FASHION GRADUATE ITALIA 2018: Domus Academy fashion show





In a celebration of female power and creativity, DOMUS ACADEMY presented the collections of 6 young designers at Fashion Graduate Italia.

As emerged from the various talks organized by Fashion Graduate Italia, there majority of fashion schools guide their students toward a job as fashion designer in the ranks of a renowned company, to form a solid base of experiences and real opportunities of career. The trend of launching a own brand seems far from the current needs and desire of young designer.

But is it valid for everybody? There are schools specialized in highly professional courses that prepared students for both the possibilities and are particularly addressed to who wants to give shape and consistency to his own dreams, pursuing a career as self-entrepreneur or giving a valid contribute to other labels.

The sustainable collection by Cora Bellotto from Domus Academy at FASHION GRADUATE ITALIA 2018


DOMUS ACADEMY

DOMUS ACADEMY is one of those schools, strong of its many Master courses attended by students coming from all around the world. At FGI the academy presented the last sustainable collection designed by Cora Bellotto, in a very beautiful and poetic installation made in collaboration with the students of Fashion Cluster, and for the fashion show were selected 6 young just graduated women who succesfully presented their brand or their capsule collections.

The sustainable collection by Cora Bellotto from Domus Academy in an installation curated by the students Kunal Moza, Ritika Sharma and Jie Zheng


Tea Gelashvili, the talented Georgian deisgner of Synesthesiac, a brand that we have already met at White Show, presented "Electric Rhythms", a powerful collection inspired by the the vintage lines of a old '68 Munstang car, revisited and reinterpreted in a modern key through vibrant leopard prints, shiny vinyl effects and flashy neon or glossy colors.

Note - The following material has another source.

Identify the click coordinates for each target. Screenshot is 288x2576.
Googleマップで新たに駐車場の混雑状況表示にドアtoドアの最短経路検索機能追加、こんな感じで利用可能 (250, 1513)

Synesthesiac by Tea Gelashvili

"F.O.B." is the acronym of fresh-off-the-boat, a phrase usually referred to the life conditions of immigrants, in particular that of the desinger Minji Kim, who passed her recent adult life in four different countries. She brought on catwalk those experiences mixing feelings and memories in eccentric outfits that tell about the most impressive elements of each country she visited.
 
Minji Kim


Antonia Antoniou has re-thought the myth of "Narcissus" in search of the essence of female beauty that could be taken to the extreme consequences, until the death. So the collection is a feminine and glamorous game between light and darkness, black and white, ancient and modern time.

Antonia Antoniou


The very balanced collection "Who knows" designed by Carolin Woitke revisited the concept of male suit as conquest of feminist women during the last century. Reinterpreting this classic already proposed by great masters of fashion like Chanel, Dior and Gianfranco Ferré, the designer chose a beautiful color palette to deconstruct and rebuild the female wardrobe.

Carolin Woitke


Felice Gronstedt, finalst at the last edition of Mittelmoda, showcased "Surround", a slight and delicate collection is inspired by the designer's childhood experiences, so full of sweet memories and visual recalls infused by a subtle sense of nostalgia. She expressed her feelings through the lens of time using diaphanous fabrics, glass effect trasparencies, handmade raw textures and small delicate floral prints.

Felice Gronstedt


For "Dear Samsa" Hyeyun Seol found her inspiration between the pages of Kafka's "Metamorphosis". The concept of transformation is in contrast with the repeatability of everyday routine in a grey society which flattens out the people's lifes, bringing them to a breaking point and a deep interior crisis. So the usual position of sartorial details moves toward other directions and the pieces are re-assembled in a almost imperceptible weird way.